### [What this task involves]
Print the records below verbatim, beginning at the line containing "In order to click on 10:56" and continuing through the line containing "Looking at the image, I should click on (674, 766).", both included.

Records
- - -
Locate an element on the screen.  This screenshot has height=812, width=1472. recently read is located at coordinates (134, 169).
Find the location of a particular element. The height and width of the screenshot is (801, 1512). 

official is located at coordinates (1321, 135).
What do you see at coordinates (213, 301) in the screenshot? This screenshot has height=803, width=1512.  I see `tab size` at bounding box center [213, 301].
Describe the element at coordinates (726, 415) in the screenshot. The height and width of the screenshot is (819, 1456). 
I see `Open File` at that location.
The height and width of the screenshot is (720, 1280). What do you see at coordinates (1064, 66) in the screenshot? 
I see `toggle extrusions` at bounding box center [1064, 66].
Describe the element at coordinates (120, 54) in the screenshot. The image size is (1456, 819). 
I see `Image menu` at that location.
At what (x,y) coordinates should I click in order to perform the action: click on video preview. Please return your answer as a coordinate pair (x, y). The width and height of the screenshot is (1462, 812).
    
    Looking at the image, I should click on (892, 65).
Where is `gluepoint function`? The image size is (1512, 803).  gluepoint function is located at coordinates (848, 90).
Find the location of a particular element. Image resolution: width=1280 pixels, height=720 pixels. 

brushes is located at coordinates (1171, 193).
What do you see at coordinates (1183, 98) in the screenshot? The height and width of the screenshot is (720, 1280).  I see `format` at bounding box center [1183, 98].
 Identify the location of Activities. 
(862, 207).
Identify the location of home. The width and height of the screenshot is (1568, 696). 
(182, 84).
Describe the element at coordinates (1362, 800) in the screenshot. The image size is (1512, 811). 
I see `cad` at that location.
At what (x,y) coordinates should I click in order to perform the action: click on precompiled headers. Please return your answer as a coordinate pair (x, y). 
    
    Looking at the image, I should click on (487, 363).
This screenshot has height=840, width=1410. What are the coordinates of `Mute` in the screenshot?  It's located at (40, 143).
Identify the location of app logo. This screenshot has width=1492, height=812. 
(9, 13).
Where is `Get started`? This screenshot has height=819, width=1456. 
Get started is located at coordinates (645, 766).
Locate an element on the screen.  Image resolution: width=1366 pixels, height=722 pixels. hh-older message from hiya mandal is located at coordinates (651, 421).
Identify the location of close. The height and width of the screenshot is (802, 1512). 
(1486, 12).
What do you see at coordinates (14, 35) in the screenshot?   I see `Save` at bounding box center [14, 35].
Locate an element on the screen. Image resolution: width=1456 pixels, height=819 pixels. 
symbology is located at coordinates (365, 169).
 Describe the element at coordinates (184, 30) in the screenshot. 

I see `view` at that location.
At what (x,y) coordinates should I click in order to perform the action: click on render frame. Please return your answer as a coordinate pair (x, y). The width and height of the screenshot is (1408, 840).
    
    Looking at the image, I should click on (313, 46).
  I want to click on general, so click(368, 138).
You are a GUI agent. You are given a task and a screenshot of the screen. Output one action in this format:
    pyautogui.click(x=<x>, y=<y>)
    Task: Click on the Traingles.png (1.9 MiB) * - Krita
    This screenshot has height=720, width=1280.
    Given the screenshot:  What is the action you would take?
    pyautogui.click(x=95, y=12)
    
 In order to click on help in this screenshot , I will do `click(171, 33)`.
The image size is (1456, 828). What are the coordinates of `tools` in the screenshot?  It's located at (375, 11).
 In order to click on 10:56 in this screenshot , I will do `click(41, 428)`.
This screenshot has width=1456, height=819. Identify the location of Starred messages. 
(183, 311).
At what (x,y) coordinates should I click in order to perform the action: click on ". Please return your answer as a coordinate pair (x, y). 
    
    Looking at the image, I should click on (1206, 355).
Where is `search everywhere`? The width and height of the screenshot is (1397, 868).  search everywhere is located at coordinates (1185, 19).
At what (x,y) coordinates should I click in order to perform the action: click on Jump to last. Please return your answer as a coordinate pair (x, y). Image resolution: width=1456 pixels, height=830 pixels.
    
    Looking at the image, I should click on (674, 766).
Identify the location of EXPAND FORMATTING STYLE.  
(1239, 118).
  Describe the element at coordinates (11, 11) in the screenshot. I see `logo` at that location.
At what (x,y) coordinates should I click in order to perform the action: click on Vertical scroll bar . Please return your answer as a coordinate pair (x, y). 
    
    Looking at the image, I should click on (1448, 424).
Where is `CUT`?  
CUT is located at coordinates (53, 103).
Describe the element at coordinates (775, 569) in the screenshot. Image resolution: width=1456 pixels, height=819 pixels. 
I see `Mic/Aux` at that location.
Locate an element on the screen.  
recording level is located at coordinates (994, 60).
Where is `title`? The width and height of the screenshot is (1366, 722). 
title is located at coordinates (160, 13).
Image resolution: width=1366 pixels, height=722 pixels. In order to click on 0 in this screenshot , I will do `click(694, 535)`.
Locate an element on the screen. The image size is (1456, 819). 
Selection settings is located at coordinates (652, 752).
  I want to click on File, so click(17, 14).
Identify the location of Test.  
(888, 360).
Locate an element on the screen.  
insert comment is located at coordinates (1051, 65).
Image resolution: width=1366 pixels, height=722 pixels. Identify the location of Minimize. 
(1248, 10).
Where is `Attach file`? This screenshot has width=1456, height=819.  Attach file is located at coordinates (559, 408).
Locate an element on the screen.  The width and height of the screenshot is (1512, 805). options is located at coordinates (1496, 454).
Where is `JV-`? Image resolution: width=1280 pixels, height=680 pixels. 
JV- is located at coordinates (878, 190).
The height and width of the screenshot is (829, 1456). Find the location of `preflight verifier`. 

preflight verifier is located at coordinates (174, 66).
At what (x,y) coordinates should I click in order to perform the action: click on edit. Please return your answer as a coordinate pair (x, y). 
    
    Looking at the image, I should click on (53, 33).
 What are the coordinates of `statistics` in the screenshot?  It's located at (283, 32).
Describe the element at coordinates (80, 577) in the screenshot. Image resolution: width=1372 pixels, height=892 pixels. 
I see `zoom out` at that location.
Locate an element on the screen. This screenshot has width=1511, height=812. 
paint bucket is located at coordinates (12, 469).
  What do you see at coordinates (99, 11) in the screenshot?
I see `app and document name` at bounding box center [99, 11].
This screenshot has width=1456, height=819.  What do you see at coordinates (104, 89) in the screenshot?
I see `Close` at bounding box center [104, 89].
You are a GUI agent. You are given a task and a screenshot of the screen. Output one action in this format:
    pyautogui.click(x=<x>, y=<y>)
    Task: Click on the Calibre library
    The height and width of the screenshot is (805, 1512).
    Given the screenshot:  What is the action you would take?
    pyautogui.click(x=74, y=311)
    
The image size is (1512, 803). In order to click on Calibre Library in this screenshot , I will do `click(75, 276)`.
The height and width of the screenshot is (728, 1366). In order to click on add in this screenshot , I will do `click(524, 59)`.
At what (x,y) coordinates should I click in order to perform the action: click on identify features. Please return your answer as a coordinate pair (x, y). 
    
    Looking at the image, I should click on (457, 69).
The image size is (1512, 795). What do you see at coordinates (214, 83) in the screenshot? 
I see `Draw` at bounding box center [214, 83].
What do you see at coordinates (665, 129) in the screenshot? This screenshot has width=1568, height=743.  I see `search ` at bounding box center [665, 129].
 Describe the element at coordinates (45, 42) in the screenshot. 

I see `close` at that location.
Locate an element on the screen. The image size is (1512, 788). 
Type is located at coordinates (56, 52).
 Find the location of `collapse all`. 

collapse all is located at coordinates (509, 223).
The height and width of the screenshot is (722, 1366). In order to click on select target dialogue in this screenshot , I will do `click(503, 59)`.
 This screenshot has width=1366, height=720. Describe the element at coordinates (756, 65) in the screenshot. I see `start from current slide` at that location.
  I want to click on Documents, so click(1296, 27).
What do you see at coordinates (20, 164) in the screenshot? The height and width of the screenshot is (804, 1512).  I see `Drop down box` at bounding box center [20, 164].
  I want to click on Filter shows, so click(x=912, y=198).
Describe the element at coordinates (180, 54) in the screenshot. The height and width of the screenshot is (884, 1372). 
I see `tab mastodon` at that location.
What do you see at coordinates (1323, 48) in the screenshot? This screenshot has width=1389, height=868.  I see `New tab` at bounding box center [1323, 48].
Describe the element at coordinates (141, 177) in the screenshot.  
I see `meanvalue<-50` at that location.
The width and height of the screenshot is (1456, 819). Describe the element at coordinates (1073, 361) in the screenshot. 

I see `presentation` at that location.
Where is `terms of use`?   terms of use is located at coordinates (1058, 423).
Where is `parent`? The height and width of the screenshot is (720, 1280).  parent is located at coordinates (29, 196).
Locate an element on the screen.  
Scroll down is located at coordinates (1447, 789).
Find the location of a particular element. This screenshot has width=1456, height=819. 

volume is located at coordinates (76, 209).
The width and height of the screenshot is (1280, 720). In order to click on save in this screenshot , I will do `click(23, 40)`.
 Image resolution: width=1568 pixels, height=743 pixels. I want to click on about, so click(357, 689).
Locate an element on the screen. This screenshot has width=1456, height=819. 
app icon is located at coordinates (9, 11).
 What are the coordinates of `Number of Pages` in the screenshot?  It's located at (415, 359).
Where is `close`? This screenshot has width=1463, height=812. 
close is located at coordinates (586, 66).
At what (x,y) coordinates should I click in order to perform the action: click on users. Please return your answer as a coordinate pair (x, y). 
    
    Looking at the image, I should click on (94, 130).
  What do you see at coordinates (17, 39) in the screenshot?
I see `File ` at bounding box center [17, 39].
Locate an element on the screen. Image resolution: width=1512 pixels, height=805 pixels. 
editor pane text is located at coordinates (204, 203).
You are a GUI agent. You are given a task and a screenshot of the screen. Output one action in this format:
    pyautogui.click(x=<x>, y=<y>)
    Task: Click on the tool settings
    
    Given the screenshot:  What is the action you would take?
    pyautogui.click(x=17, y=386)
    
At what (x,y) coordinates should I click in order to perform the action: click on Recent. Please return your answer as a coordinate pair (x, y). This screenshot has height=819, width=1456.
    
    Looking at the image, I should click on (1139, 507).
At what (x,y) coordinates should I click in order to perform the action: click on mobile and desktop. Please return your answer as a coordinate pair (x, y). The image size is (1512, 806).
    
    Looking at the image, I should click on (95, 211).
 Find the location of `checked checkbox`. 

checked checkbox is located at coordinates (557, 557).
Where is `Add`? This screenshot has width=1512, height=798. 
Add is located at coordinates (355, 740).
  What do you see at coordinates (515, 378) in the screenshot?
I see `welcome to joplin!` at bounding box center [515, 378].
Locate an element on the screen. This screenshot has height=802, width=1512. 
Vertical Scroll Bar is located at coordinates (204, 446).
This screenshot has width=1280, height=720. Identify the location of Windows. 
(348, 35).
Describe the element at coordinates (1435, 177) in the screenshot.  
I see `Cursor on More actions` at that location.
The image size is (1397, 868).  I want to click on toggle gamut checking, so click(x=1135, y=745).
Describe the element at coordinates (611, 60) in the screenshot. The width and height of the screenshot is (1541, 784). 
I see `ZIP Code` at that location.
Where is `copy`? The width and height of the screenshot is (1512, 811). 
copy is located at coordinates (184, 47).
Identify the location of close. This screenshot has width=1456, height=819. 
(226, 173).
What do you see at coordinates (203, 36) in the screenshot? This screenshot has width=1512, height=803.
- - -
### [Solution to this task]
 In order to click on 10:56 in this screenshot , I will do `click(41, 428)`.
This screenshot has width=1456, height=819. Identify the location of Starred messages. 
(183, 311).
At what (x,y) coordinates should I click in order to perform the action: click on ". Please return your answer as a coordinate pair (x, y). 
    
    Looking at the image, I should click on (1206, 355).
Where is `search everywhere`? The width and height of the screenshot is (1397, 868).  search everywhere is located at coordinates (1185, 19).
At what (x,y) coordinates should I click in order to perform the action: click on Jump to last. Please return your answer as a coordinate pair (x, y). Image resolution: width=1456 pixels, height=830 pixels.
    
    Looking at the image, I should click on (674, 766).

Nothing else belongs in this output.